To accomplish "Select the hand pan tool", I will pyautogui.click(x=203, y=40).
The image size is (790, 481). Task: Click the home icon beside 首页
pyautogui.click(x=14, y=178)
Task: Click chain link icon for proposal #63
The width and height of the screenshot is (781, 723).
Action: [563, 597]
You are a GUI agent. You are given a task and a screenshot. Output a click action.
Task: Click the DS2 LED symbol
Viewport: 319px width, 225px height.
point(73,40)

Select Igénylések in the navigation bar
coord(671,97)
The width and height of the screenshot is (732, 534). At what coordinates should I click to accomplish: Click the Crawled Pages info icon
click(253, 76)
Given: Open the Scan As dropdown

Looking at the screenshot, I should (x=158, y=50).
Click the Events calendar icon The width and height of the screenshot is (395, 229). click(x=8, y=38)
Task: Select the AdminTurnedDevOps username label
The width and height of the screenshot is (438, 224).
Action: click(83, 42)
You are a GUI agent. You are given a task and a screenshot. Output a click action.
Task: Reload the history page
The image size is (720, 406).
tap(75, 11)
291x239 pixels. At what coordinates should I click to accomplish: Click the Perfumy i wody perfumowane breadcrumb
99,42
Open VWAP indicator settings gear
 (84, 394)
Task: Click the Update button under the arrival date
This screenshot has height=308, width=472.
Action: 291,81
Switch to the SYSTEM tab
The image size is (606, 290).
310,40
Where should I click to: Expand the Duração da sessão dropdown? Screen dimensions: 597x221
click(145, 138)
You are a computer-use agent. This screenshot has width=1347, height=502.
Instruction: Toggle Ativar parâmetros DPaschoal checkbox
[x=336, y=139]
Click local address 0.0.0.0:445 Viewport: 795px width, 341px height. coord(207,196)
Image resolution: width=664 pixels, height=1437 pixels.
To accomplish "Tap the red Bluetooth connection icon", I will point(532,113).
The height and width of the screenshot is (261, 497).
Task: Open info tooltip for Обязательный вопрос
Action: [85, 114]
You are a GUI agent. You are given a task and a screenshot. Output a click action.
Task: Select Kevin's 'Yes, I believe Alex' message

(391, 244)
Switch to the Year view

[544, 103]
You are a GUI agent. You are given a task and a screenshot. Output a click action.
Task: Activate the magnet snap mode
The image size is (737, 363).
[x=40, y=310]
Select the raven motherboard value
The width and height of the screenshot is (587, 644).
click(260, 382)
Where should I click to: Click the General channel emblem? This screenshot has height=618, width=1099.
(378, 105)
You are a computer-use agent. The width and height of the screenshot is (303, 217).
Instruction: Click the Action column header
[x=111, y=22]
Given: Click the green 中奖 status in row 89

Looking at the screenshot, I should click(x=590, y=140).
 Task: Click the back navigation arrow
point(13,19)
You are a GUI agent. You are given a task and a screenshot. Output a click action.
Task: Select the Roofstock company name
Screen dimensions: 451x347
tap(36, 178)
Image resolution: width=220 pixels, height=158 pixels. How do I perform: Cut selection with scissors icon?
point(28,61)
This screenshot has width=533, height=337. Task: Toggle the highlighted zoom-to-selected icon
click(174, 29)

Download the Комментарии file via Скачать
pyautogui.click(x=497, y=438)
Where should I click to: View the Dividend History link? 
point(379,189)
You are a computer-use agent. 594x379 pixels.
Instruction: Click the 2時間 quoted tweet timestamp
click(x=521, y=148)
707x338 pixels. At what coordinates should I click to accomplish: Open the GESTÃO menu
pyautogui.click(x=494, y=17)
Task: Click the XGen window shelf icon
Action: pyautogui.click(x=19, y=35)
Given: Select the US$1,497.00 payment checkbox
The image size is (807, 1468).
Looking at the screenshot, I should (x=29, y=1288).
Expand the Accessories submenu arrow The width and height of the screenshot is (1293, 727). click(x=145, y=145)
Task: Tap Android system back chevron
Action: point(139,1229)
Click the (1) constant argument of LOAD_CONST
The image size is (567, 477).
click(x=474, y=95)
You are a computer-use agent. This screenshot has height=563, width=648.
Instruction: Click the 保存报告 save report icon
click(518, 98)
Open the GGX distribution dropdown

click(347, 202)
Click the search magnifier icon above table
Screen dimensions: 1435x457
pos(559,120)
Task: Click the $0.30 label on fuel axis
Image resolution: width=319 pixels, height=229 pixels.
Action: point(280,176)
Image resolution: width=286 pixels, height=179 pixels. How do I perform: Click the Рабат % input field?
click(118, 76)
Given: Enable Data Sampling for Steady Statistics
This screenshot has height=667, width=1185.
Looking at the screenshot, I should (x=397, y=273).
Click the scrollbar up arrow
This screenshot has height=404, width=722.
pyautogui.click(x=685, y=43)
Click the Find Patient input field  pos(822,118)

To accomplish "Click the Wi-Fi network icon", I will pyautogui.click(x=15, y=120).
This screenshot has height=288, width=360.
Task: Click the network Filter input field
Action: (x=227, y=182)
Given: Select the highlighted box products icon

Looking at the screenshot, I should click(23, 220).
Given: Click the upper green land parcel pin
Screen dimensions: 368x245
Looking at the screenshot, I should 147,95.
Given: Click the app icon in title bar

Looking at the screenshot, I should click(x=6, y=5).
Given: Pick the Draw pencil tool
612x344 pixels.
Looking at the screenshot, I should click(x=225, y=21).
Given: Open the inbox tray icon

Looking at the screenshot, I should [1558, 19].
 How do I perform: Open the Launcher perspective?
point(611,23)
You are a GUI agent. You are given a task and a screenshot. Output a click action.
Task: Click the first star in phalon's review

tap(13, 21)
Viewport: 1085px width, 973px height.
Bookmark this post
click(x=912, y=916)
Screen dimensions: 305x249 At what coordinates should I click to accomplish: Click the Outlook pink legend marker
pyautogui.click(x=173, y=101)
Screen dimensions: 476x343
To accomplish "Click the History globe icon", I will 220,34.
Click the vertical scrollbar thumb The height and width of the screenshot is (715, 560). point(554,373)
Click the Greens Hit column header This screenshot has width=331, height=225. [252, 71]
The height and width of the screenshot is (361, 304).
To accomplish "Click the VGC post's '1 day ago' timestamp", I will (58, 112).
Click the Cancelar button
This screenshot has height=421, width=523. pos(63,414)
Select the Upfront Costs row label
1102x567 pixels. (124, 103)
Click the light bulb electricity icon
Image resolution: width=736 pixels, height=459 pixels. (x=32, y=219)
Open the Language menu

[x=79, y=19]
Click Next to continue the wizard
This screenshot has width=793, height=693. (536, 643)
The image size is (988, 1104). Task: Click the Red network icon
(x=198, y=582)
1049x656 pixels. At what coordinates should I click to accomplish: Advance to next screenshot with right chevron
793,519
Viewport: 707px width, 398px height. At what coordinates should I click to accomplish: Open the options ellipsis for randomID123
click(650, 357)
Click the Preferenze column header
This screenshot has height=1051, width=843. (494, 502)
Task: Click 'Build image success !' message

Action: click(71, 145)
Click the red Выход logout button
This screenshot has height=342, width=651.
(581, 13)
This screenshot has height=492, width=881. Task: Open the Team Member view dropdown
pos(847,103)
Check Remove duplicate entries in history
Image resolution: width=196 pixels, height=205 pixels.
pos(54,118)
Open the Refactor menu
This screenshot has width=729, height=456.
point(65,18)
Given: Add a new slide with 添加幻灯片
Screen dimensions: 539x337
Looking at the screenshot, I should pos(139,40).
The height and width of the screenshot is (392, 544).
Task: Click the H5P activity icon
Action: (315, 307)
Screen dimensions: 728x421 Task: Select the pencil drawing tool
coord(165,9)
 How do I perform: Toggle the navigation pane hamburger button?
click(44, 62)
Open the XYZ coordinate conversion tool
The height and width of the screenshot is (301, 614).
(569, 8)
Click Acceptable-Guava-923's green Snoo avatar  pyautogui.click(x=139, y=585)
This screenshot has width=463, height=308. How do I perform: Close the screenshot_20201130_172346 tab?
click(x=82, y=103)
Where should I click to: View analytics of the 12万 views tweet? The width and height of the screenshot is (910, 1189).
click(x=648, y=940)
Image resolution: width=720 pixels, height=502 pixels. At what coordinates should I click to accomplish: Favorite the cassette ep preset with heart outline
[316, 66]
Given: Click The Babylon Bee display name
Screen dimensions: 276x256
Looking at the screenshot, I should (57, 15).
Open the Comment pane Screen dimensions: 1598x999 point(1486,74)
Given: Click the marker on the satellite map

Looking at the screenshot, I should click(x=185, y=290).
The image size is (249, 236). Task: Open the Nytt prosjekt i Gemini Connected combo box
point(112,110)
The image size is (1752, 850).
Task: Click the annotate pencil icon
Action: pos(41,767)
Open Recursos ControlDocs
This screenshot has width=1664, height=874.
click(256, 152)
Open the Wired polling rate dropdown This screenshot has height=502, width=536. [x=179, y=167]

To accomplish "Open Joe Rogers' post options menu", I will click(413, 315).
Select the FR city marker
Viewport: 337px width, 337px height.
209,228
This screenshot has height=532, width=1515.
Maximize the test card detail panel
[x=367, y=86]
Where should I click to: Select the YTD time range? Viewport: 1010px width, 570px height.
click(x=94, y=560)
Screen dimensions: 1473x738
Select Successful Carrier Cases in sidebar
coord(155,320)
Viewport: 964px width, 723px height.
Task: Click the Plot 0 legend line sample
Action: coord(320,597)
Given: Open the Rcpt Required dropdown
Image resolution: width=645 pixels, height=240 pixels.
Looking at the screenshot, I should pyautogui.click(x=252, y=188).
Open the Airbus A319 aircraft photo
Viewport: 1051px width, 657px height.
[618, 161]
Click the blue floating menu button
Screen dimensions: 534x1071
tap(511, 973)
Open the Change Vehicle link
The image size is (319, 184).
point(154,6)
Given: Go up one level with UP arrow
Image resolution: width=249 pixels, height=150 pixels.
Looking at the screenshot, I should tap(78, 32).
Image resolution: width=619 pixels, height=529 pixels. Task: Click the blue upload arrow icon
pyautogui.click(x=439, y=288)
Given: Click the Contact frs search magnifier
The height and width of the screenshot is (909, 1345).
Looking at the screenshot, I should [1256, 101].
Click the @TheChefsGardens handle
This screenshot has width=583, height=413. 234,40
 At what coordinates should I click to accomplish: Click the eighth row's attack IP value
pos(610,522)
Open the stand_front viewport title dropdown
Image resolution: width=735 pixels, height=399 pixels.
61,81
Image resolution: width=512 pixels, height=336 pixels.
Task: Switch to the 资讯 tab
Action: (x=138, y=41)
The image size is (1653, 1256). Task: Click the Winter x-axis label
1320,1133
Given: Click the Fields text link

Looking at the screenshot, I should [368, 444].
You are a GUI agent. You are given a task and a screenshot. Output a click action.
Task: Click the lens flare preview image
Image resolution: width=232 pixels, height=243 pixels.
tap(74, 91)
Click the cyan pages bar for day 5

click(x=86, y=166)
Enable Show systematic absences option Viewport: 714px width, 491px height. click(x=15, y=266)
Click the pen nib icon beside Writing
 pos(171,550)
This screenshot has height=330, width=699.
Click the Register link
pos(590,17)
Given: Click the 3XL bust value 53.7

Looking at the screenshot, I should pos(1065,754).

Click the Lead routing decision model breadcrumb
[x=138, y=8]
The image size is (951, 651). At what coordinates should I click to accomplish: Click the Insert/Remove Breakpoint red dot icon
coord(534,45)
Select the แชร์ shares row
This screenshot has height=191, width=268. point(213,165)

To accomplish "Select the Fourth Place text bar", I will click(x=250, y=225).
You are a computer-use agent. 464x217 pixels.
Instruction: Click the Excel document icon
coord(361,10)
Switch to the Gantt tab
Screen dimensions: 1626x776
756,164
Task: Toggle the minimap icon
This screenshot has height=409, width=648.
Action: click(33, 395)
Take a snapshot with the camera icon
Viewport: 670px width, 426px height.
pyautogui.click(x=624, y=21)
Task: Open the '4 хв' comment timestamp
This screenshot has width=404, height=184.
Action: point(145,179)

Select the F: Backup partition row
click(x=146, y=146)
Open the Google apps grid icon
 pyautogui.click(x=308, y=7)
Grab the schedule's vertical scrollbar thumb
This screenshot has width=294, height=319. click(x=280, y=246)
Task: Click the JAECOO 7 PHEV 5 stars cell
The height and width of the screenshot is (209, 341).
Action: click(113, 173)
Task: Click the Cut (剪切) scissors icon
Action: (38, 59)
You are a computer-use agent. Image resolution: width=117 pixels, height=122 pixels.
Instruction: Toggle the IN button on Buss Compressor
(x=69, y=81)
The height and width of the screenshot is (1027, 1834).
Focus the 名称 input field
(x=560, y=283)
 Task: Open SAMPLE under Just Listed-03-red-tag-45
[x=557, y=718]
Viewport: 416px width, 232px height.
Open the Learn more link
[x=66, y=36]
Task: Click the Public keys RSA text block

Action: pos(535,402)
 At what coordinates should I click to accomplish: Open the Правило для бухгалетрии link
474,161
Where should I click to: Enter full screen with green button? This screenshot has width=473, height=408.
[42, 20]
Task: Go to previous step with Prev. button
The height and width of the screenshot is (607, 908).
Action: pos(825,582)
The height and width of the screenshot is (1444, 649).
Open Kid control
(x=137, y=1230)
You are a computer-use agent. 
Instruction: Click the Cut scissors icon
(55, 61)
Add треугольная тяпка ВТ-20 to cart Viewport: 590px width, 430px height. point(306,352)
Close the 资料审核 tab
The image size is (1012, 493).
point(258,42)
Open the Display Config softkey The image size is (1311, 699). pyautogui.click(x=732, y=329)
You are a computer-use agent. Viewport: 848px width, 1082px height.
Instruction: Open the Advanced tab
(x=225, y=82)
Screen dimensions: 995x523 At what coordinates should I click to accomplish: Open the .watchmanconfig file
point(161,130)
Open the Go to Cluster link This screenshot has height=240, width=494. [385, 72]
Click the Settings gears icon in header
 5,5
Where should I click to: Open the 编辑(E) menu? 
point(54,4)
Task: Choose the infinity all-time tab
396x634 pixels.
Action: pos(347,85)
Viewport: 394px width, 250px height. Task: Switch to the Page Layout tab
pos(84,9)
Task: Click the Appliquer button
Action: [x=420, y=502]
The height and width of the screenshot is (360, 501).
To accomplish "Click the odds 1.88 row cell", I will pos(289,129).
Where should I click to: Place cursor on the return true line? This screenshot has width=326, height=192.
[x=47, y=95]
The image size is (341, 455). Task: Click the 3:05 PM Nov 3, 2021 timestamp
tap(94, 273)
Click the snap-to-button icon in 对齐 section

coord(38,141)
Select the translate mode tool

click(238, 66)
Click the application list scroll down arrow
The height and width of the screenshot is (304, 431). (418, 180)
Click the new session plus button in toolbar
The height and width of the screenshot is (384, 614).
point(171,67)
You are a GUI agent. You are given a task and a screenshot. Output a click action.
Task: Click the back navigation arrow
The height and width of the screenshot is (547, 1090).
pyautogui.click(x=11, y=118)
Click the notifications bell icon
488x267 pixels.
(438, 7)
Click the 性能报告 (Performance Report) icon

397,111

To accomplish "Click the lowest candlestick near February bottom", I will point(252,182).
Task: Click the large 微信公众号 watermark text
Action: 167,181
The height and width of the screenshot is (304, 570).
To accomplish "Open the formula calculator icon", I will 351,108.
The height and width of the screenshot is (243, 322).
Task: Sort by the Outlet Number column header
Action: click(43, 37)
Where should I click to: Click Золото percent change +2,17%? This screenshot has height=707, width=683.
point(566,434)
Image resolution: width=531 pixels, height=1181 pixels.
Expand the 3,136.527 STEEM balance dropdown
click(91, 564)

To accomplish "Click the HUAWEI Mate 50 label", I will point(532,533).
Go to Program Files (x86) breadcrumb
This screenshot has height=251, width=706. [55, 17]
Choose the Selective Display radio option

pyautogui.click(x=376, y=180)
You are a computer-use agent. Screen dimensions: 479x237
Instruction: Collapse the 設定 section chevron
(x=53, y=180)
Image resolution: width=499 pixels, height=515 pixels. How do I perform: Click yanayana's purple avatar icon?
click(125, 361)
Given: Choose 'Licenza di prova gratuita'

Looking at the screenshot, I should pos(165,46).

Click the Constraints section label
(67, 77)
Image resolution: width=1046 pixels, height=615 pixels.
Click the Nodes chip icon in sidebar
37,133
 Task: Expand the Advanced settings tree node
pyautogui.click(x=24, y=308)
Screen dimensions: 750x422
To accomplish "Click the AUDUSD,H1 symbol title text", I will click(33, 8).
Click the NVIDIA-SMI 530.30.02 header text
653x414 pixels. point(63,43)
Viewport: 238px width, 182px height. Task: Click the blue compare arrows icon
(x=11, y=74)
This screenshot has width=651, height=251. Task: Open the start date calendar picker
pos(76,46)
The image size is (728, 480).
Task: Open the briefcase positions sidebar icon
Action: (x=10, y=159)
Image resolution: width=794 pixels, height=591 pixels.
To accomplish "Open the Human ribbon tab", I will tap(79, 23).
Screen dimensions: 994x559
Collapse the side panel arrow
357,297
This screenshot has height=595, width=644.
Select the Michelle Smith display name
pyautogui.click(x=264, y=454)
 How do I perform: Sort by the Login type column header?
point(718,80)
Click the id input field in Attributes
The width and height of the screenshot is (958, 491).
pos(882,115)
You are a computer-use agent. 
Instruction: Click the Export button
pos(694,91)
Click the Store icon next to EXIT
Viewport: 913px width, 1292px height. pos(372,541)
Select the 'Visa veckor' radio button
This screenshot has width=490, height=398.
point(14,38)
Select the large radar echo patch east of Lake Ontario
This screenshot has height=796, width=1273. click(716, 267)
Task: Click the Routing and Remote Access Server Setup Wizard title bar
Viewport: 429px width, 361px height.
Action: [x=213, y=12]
___
Task directions :: What are the lines, exactly as written above, from the line with "Screen dimensions: 1435x457" to the line with "Given: Click the upper green land parcel pin", both included? Output only those.

Response below ::
Screen dimensions: 1435x457
pos(559,120)
Task: Click the $0.30 label on fuel axis
Image resolution: width=319 pixels, height=229 pixels.
Action: point(280,176)
Image resolution: width=286 pixels, height=179 pixels. How do I perform: Click the Рабат % input field?
click(118, 76)
Given: Enable Data Sampling for Steady Statistics
This screenshot has height=667, width=1185.
Looking at the screenshot, I should (x=397, y=273).
Click the scrollbar up arrow
This screenshot has height=404, width=722.
pyautogui.click(x=685, y=43)
Click the Find Patient input field  pos(822,118)

To accomplish "Click the Wi-Fi network icon", I will pyautogui.click(x=15, y=120).
This screenshot has height=288, width=360.
Task: Click the network Filter input field
Action: (x=227, y=182)
Given: Select the highlighted box products icon

Looking at the screenshot, I should click(23, 220).
Given: Click the upper green land parcel pin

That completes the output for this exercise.